1949(昭和24)年に上京、東洋音楽学校(現在の東京音楽大学)ピアノ科で学びながら、盟友であった作詞家、高野公男とともに創作活動に入る。戦後の厳しい生活の中、進駐軍を慰問するバンドのバンドマスターなどをしながら作曲を続け、1955年に2人で発表した『別れの一本杉』が大ヒットとなる。

翌56年にはコロムビアレコードの専属作家として創作を開始したが、同年9月に高野が26歳の若さで他界。同年、高野が病床で船村に遺したメモをもとに『男の友情』を発表。1961年に発表した『王将』は、ロカビリーやツイストが全盛の時代の中で戦後初のミリオン・セラーとなり、レコード大賞特別賞を受賞した。

フリーの作曲家として活動を始めた1978年には、全国各地の公民館などを訪れて自作をギターで弾き語り、歌作りの原点を模索する“演歌巡礼”をスタートさせる。この巡礼の旅は今もなお続けられ、各地で“日本人の心゛を歌い続けている。

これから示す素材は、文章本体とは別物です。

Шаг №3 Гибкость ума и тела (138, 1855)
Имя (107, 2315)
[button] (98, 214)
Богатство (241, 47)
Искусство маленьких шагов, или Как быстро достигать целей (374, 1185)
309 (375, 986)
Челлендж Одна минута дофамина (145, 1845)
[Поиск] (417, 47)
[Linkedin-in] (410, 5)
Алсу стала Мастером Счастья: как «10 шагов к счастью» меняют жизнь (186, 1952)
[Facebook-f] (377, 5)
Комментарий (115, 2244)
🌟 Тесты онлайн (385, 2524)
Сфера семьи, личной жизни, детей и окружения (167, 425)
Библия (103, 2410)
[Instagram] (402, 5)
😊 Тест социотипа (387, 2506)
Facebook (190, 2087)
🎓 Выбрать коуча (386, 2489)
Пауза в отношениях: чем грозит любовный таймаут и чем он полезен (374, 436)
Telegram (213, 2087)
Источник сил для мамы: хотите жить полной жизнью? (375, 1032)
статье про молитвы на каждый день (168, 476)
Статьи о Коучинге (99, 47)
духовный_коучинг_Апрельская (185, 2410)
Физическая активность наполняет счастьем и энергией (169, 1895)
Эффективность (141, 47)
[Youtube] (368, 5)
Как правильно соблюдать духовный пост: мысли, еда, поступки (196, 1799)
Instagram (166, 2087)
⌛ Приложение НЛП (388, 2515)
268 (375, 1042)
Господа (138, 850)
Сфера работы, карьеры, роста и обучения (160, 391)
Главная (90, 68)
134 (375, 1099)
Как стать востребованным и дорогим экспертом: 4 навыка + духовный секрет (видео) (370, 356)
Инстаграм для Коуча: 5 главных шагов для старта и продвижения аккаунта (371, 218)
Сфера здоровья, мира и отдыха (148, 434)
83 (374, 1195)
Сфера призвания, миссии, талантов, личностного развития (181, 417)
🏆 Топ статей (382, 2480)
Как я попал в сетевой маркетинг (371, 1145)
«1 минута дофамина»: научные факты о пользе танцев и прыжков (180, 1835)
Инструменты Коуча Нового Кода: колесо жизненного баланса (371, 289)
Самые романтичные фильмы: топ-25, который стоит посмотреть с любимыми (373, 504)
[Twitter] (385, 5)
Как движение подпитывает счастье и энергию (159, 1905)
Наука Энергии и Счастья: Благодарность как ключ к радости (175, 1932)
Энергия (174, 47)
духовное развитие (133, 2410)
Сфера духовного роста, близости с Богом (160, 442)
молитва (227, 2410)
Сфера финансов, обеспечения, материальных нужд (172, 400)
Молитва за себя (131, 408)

作曲活動は50年以上におよび、『兄弟船』(82年)、『矢切りの渡し』(83年)、『みだれ髪』(87年)など、数多くの名曲を生み出す一方、社団法人日本作曲家協会最高顧問、栃木県警察本部顧問、横綱審議委員会委員を務めるなど、その活躍は多方面にわたる。

1995年に紫綬褒章、2003年に旭日中綬章を受章。2004年10月よりJASRAC(日本音楽著作権協会)会長。